* [EXERCISE INPUTS]:
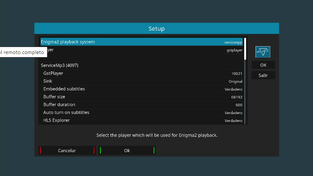The image size is (313, 176).
Task: Click the serviceapp value in the highlighted row
Action: (x=233, y=42)
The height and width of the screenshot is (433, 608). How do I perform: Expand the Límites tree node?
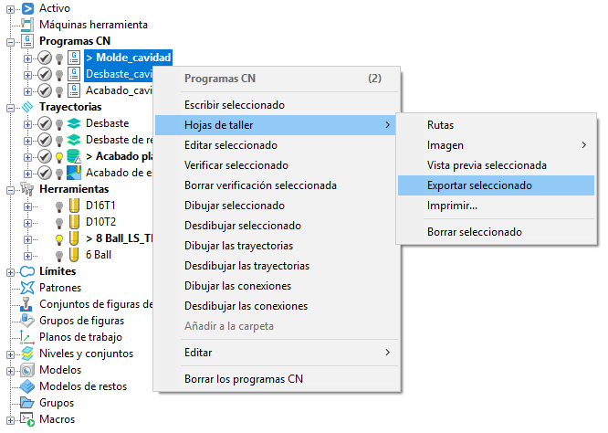11,271
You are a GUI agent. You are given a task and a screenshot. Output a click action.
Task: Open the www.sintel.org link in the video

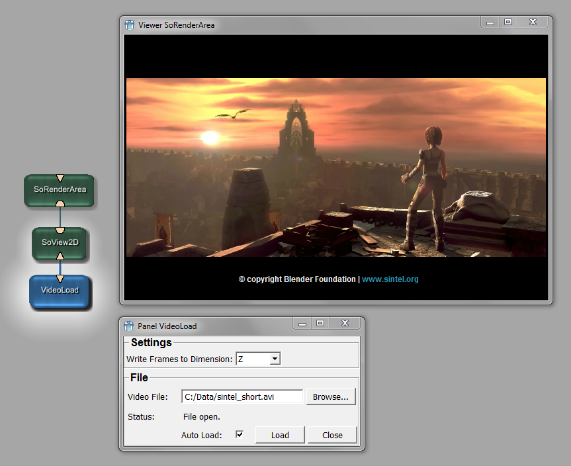tap(390, 279)
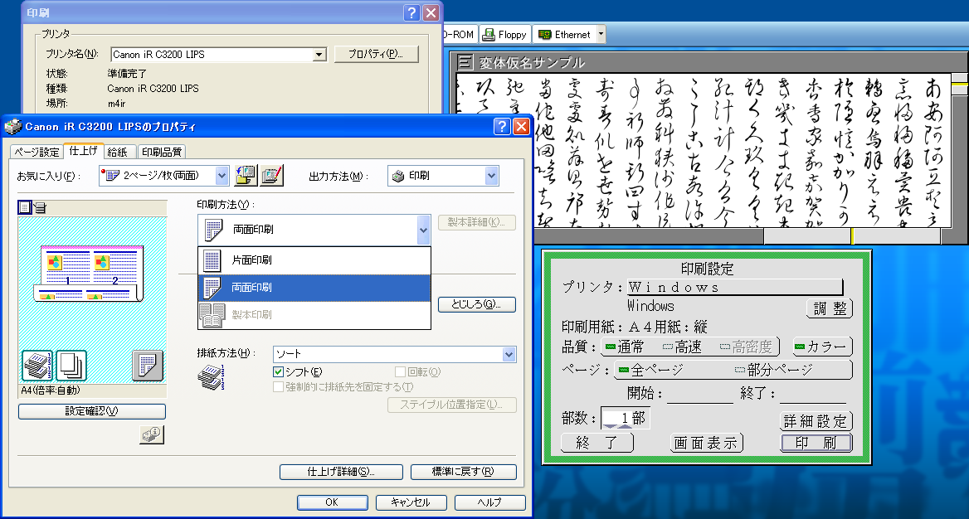Expand the お気に入り favorites dropdown
Screen dimensions: 969x519
pyautogui.click(x=222, y=176)
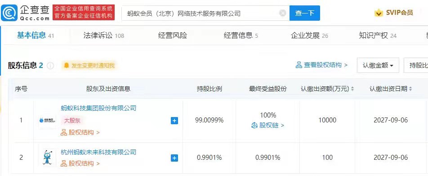Viewport: 428px width, 176px height.
Task: Open 股权结构 link under 杭州蚂蚁未来科技有限公司
Action: 80,163
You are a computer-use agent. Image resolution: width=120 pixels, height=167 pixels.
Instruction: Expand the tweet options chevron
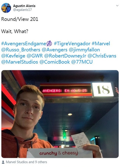tap(117, 6)
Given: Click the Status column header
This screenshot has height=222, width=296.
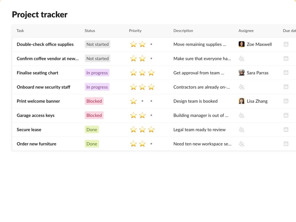Looking at the screenshot, I should coord(90,31).
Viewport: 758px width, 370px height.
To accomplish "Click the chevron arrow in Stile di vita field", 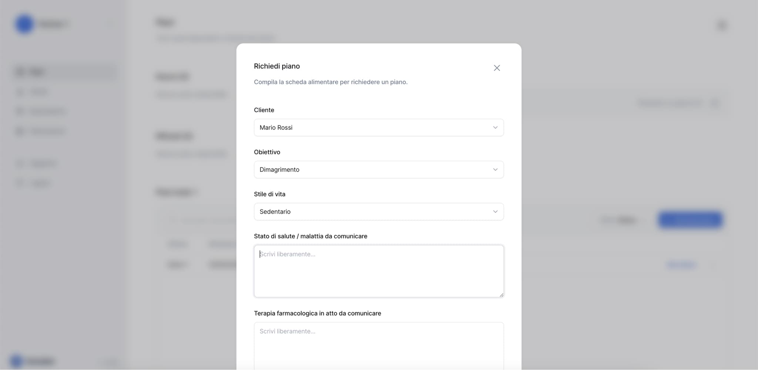I will 495,212.
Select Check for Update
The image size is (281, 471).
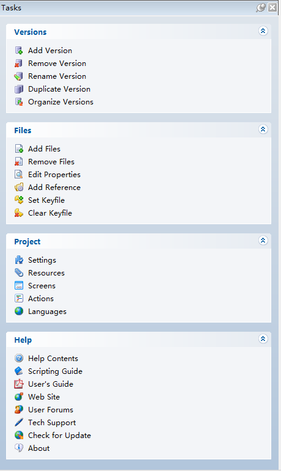pos(59,435)
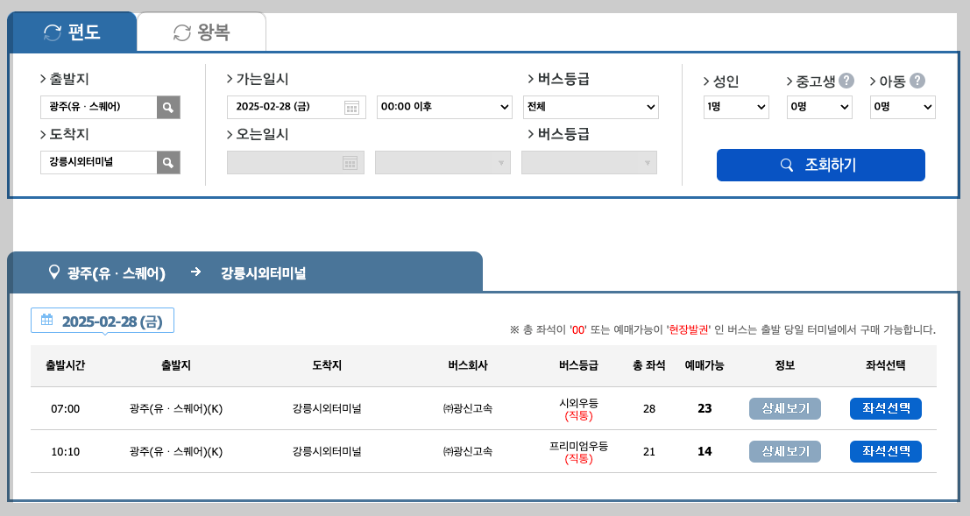Open the 버스등급 전체 dropdown
The height and width of the screenshot is (516, 970).
(591, 107)
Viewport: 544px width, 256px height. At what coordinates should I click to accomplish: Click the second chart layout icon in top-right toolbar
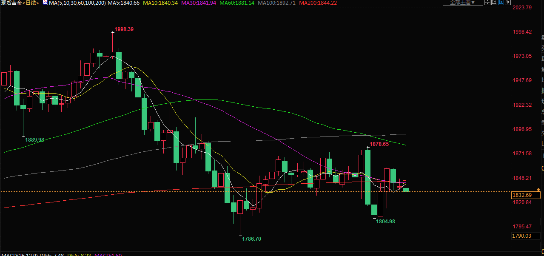pyautogui.click(x=494, y=2)
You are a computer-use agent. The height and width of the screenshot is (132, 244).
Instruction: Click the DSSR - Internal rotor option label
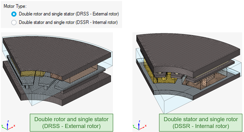click(x=68, y=22)
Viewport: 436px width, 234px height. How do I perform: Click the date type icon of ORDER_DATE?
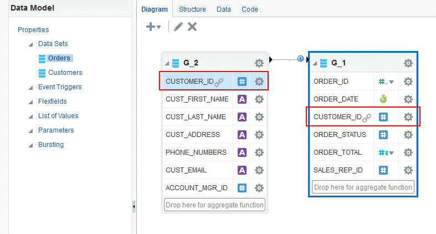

* [WORK TO COMPLETE]: Tell how many lines in the data hold the string "agent", giving the number by itself.

* [EXPECTED ANSWER]: 3